The Stone Hill All-Stars are seasoned crew of players who play a tasty mix of roots fusion music that displays their collective skills from Paul Margolis’ songwriting and vocal prowess to the tight playing of the band and their guests. This is emphasised by the fact that the entire album was recorded live in the studio. It was committed to tape in a single afternoon session which requires a deep understanding of each other’s abilities and a solid knowledge of the songs themselves.
Margolis is joined by guitarist Tim Pruitt, bassist and saxophonist Dan Nainman with Hoppy Hopkins on drums and John Shock on keyboards and accordion as well as vocals. Collectively they make a sound that is immediately full of juke-joint jubilance, loose limbed jazz, border reggae and old world rhythmic rock ’n’ roll. This is a sound that gets feet tapping and suggests that they are the perfect band to cut a rug or two to. These are players who each bring a wealth of experience to bear on the songs and a host of different influences that has them described as ‘the Pogues but with polka’. Not strictly accurate but I see the comparison, especially on the accordion led songs. Another cross reference has been to Ry Cooder which, in truth, might give a clearer picture of the eclectic nature of the overall sound.

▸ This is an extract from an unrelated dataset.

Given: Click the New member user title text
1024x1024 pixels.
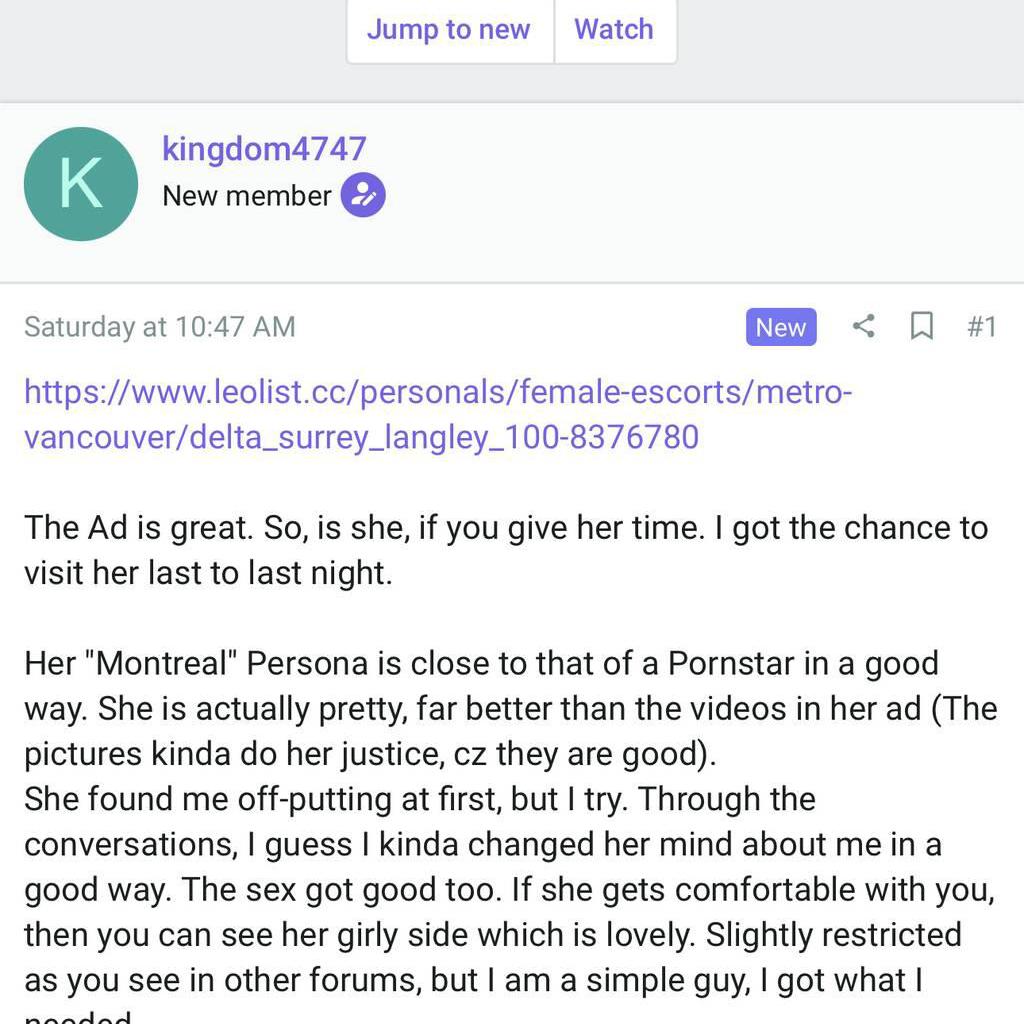Looking at the screenshot, I should (246, 196).
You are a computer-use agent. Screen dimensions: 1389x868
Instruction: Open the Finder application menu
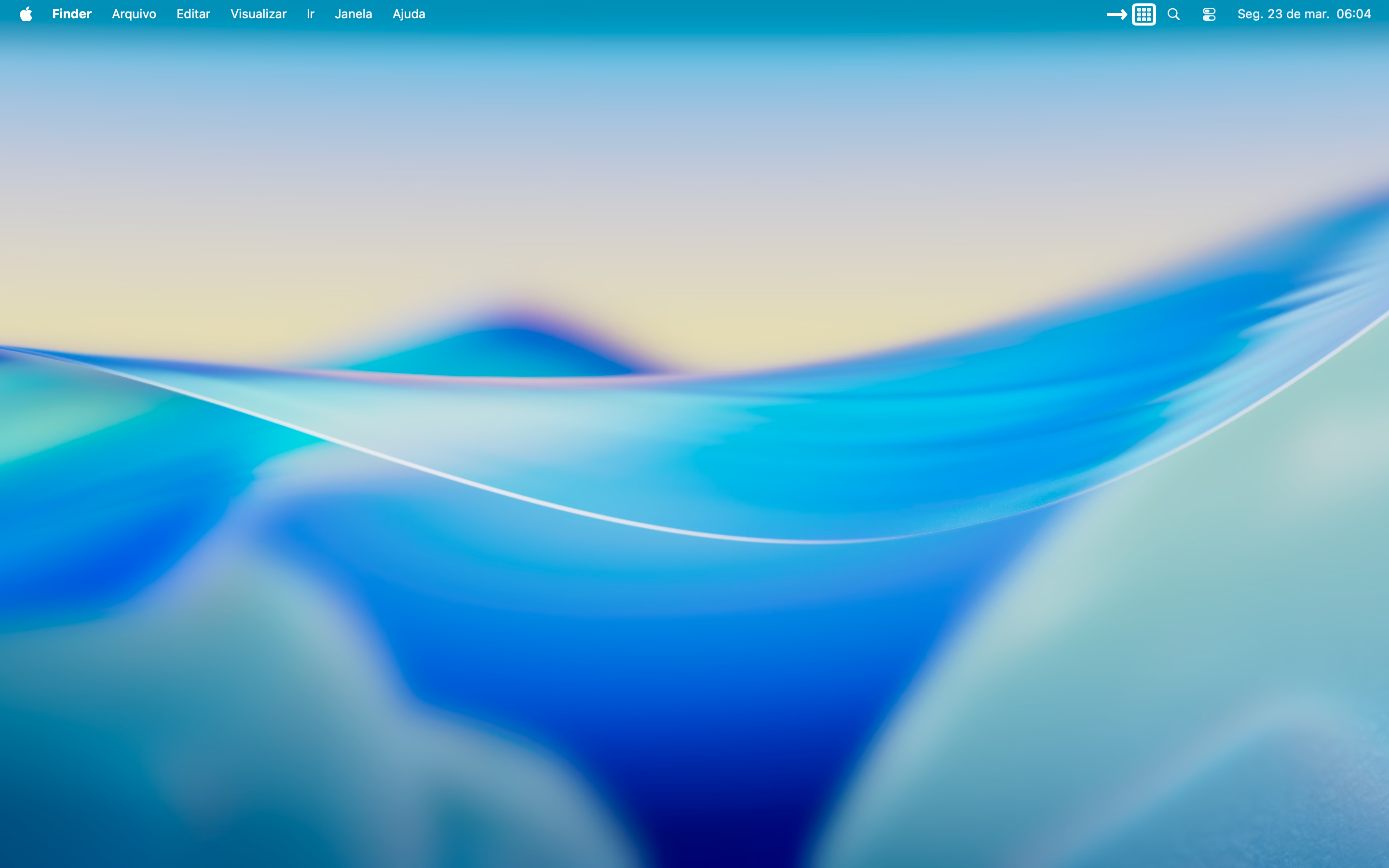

This is the band’s third album and one that shows them to be musicians playing music for the joy it brings them rather than as any career move. Several members of the band were previously in The Polkats, a similarly minded collective, and they are in it for the long haul. Songs such as Out Across the Frozen Lake, Jones et al v Petrie and Away all evoke images based on the lyrics that are well enhanced by the music. The All-Stars take them beyond just being words over the music, rather they are something more precise and perceptive. They are many reasons that suggest that The Stone Hill All-Stars will have a wider appeal than just a self-released album; this Baltimore band have made an album well worth checking out.